DATASET CONTENT
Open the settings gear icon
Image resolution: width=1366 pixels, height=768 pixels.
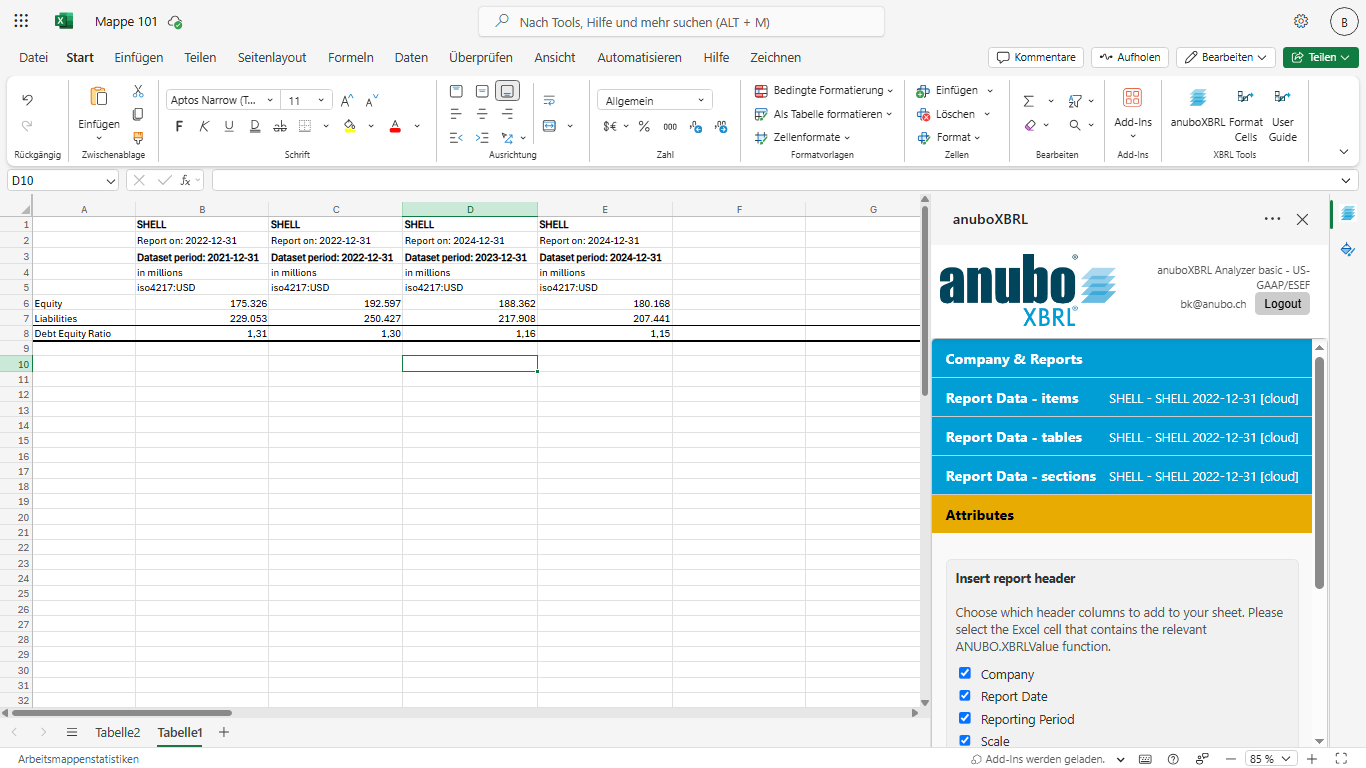pos(1301,21)
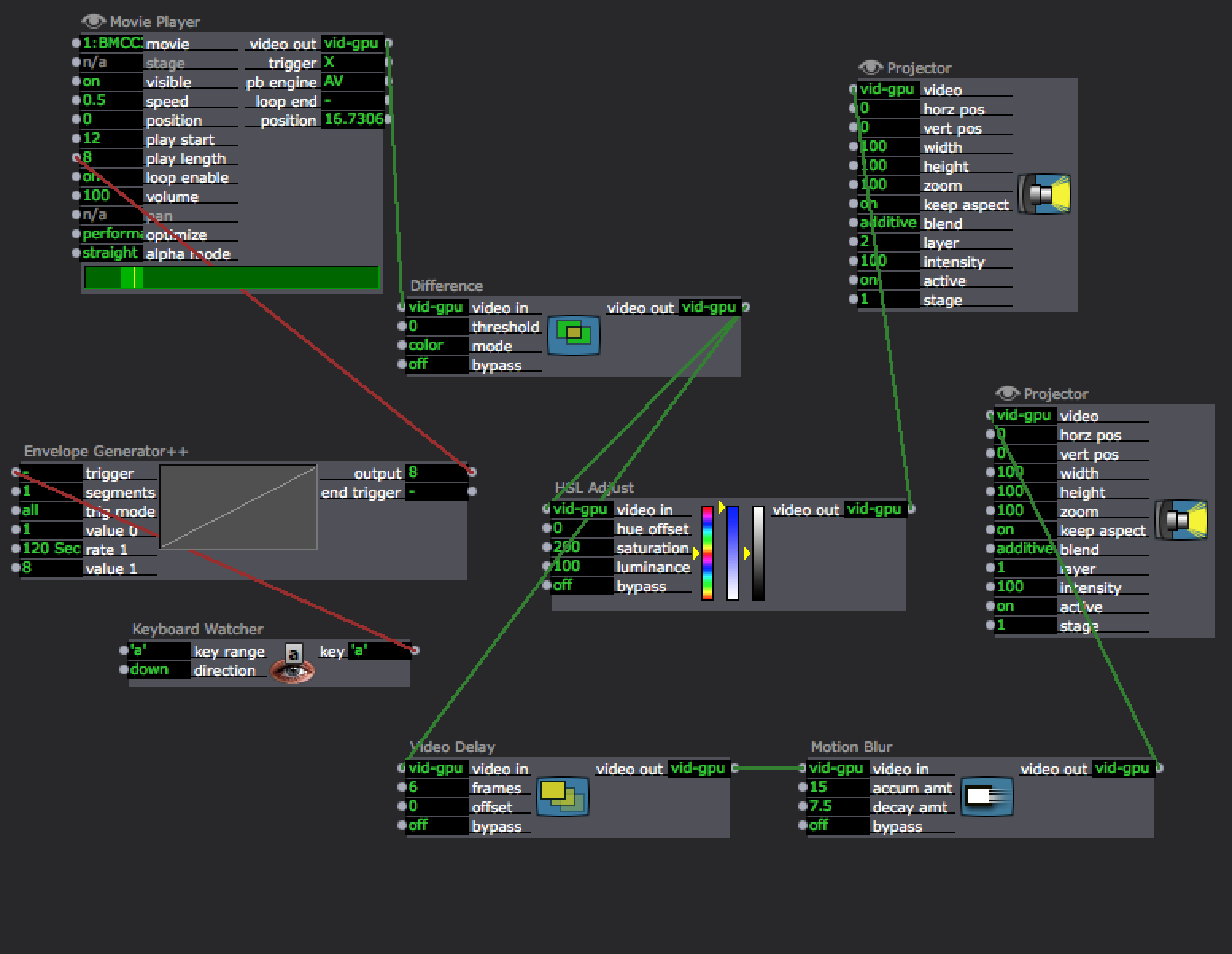This screenshot has height=954, width=1232.
Task: Click the Difference actor's overlapping rectangles icon
Action: coord(573,335)
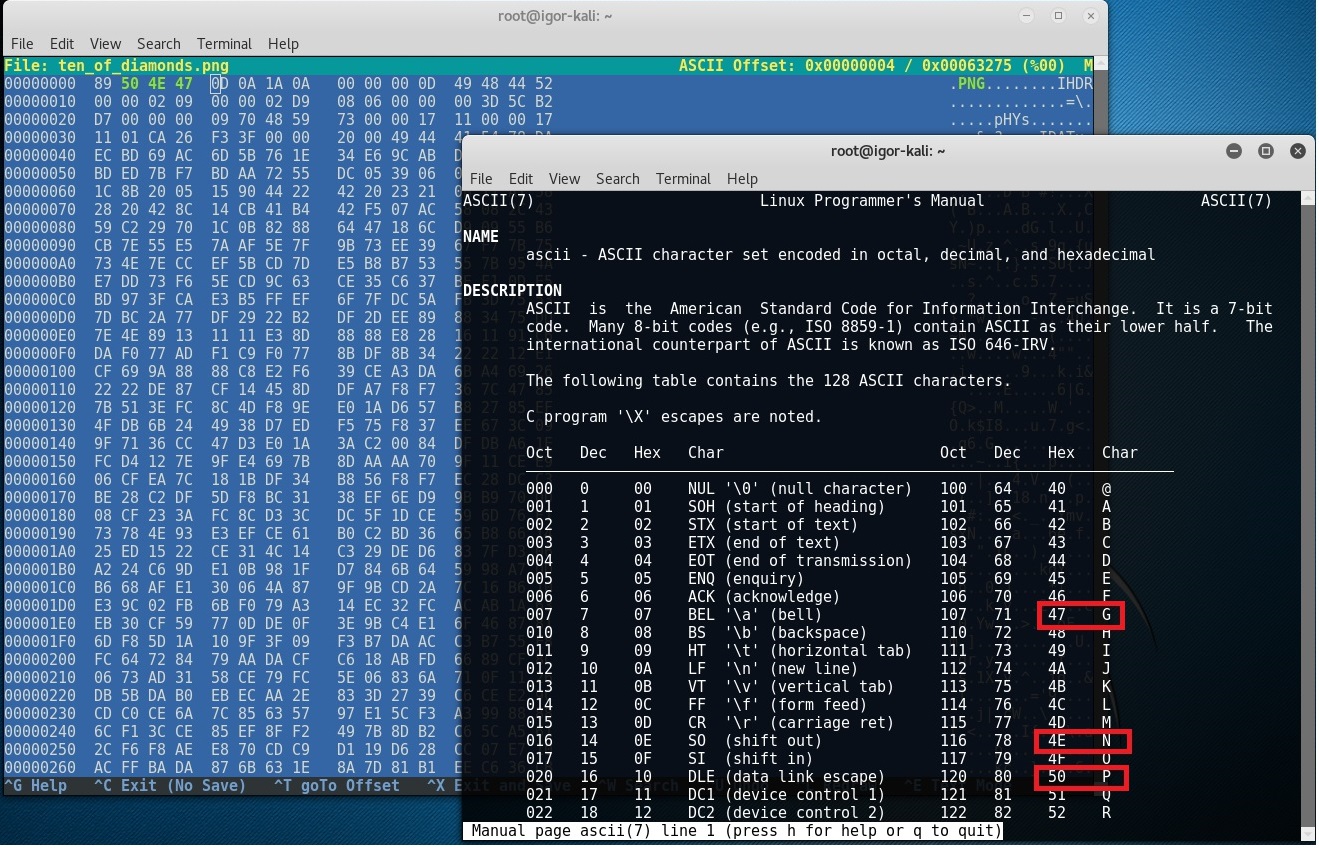Viewport: 1319px width, 849px height.
Task: Maximize the hex editor terminal window
Action: point(1058,16)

PROBLEM
Copy out all the records above word for word, leaving out the pictures.

CORRECT RESPONSE
Open the settings gear icon
Image resolution: width=1366 pixels, height=768 pixels.
pos(1301,21)
This screenshot has height=954, width=1232.
Task: Click the Difference actor's overlapping rectangles icon
Action: coord(573,335)
Viewport: 1319px width, 849px height.
Task: Maximize the hex editor terminal window
Action: point(1058,16)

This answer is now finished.